Pre-submission advice: figures
Academic publications commonly contain images, particularly in the fields of science and technology. Figures should be of high quality, clearly readable without magnification, but without unduly inflating the file sizes.
Quality
Authors naturally want to retain an appropriate image quality and resolution.
- Readers should not need to magnify an image in order to understand it: it should all be readable at the same magnification as the surrounding article text.

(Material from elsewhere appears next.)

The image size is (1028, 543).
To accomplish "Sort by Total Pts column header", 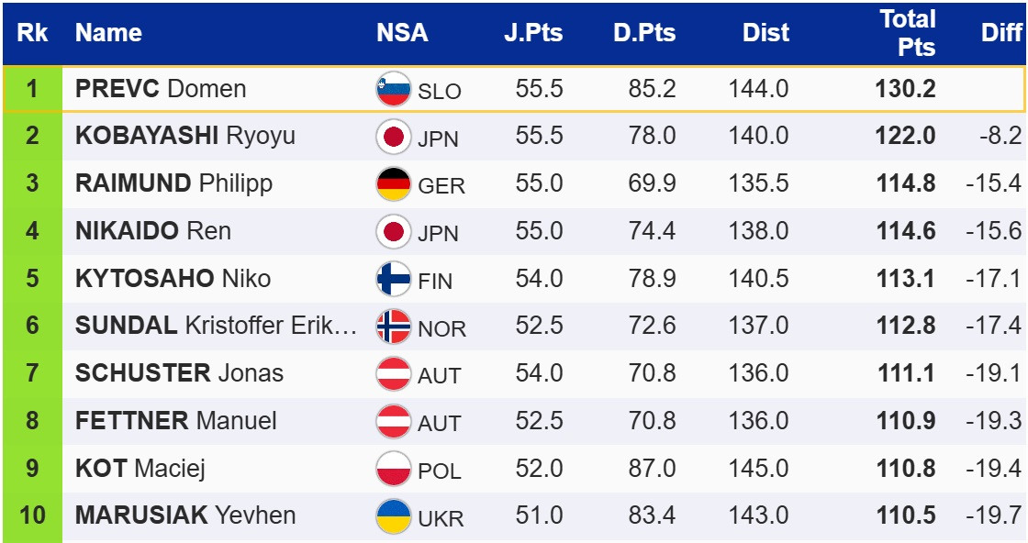I will (x=907, y=33).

In other words, the images should be completely readable when the document is printed on paper.
Image format
- Save as vector graphics all images containing primarily "line art" and/or text — including all graphs (bar charts, scatter plots, pie charts, etc.), technical drawings, flow charts, phylogenetic trees, and so on — as far as possible.
- Suitable formats may include SVG, EMF, PDF, ....

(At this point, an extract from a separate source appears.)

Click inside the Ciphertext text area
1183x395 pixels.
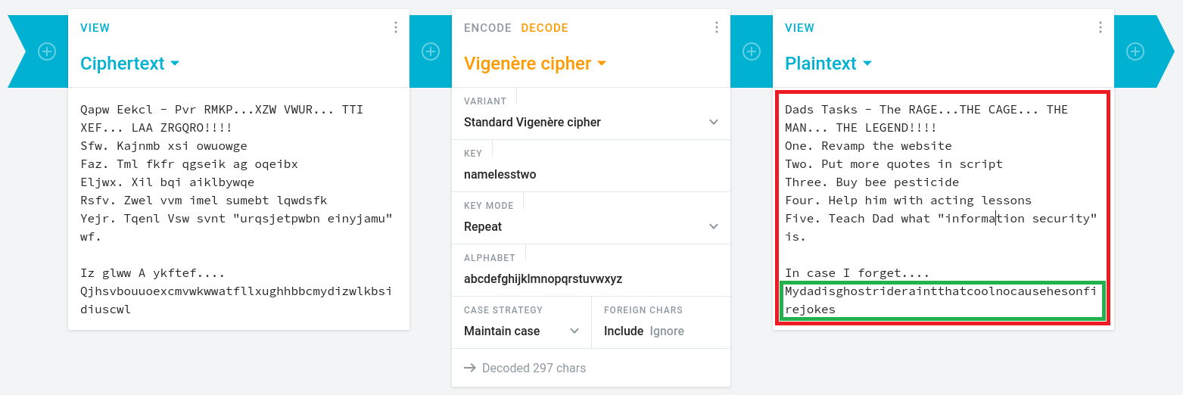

- Save as rasters all images that contain pixel-by-pixel renderings — as in the case of digital photographs, micrographs, screenshots, and so on — as far as possible.
- For rasters with many colours in gradually varying hue or saturation or brightness — as is typical for photographs — JPEG may be a suitable format. Note that JPEG is generally a lossy format, so artefacts will be introduced, and image quality will be degraded every time the image is edited and resaved. (Use a high "quality" parameter in the JPEG algorithm to minimise artefacts.) Alternative formats include GIF.
- For rasters with a low or moderate number of colours, especially with large regions of uniform colour — as is typical for screenshots, but may also arise in the case of composite images and "line art" — compressed-PNG is a recommended format. PNG is a lossless format, so there will be no artefacts introduced, and there will be no degradation in image quality, no matter how many times the image is edited and resaved. Alternative formats include TIFF and BMP.
File size
The above guidelines do not necessarily require large image files, nor large document files (where images are embedded).
- Commonly when submitting to journals the manuscript contains either no images at all, or (optionally) images of moderate resolution. The high-resolution images are then submitted separately as individual files.
- With raster images it is better to embed either BMP or compressed-PNG rather than TIFF. In particular, don't embed TIFF images in Word documents. Embedded TIFF image files do not get (re)compressed within the DOCX file.